Inverse of a partial derivative?

[romsofia]

As we know, the inverse of a derivative is an integral and visa versa, but what's the inverse of a partial derivative? Is it even possible to un-do a partial derivative?

Thanks for your help as I've been thinking about this for a couple days now!

 

[zhermes]

The difference between a partial and a complete derivative is what the derivative is with respect to. This is the same as for an integral---i.e. the reverse of a complete derivative would be an integral over all variables, while the reverse of a partial derivative would be an integral over only the one variable in question.

 

[Mute]

To add on to what zhermes said, an integral will undo a partial derivative, but the arbitrary constant is now an arbitrary function. e.g., given \partial f(x,y,z)/\partial x,

\int dx~\frac{\partial f(x,y,z)}{\partial x} = f(x,y,z) + C(y,z)

 

[romsofia]

The difference between a partial and a complete derivative is what the derivative is with respect to.
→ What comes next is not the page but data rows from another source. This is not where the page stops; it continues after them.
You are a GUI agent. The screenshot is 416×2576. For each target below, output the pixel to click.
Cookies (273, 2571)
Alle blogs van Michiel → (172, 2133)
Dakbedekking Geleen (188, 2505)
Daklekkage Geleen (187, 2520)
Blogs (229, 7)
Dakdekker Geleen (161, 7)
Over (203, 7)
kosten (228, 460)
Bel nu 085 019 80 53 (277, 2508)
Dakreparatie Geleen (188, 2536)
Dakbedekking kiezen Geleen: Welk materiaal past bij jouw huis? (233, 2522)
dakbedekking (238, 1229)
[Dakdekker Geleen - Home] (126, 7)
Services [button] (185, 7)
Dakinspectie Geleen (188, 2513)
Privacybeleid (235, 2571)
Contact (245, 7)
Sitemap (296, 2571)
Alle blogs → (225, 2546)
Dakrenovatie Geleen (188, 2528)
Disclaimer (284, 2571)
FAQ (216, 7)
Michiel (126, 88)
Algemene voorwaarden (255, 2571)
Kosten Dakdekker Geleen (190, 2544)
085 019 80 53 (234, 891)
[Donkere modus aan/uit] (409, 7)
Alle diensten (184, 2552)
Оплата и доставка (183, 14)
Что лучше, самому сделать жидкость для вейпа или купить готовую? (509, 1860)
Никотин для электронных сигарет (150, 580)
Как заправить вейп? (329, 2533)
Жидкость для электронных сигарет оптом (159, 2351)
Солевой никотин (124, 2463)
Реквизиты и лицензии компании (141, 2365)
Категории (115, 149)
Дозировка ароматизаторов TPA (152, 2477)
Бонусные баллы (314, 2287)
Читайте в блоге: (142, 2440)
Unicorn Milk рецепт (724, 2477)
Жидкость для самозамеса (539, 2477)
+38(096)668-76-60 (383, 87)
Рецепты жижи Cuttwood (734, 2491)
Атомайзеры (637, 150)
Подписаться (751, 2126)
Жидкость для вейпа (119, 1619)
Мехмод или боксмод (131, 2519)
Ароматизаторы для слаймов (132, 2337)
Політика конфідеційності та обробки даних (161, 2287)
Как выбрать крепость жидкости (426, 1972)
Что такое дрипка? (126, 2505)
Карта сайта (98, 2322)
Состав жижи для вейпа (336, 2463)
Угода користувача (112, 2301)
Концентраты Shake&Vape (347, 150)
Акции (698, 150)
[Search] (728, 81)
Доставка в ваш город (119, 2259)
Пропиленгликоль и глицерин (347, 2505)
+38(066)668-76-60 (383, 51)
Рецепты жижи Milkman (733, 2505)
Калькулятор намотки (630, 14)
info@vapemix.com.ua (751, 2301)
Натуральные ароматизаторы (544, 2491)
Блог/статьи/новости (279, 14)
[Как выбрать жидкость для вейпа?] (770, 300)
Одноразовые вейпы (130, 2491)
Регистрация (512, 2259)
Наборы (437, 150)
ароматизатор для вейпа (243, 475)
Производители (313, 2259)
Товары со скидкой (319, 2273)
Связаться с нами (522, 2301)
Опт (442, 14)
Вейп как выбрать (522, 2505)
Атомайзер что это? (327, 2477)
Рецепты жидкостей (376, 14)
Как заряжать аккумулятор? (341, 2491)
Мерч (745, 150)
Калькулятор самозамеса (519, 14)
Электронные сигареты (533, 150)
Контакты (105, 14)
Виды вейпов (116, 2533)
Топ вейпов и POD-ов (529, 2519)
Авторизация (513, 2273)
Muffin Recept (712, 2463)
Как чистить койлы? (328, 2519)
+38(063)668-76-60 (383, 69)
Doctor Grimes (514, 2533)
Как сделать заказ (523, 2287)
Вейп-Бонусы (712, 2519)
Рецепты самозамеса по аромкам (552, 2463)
This is the same as for an integral---i.e. the reverse of a complete derivative would be an integral over all variables, while the reverse of a partial derivative would be an integral over only the one variable in question.

To add on to what zhermes said, an integral will undo a partial derivative, but the arbitrary constant is now an arbitrary function. e.g., given \partial f(x,y,z)/\partial x,

\int dx~\frac{\partial f(x,y,z)}{\partial x} = f(x,y,z) + C(y,z)

Thanks, another question, why is it a function?

 

[Mute]

Thanks, another question, why is it a function?

In single-variable calculus, you have to add an arbitrary constant when you differentiate because you know the derivative of a constant is zero, so when doing indefinite integration you have to account for the possibility that in undoing the derivative there was a constant that was lost because it was differentiated.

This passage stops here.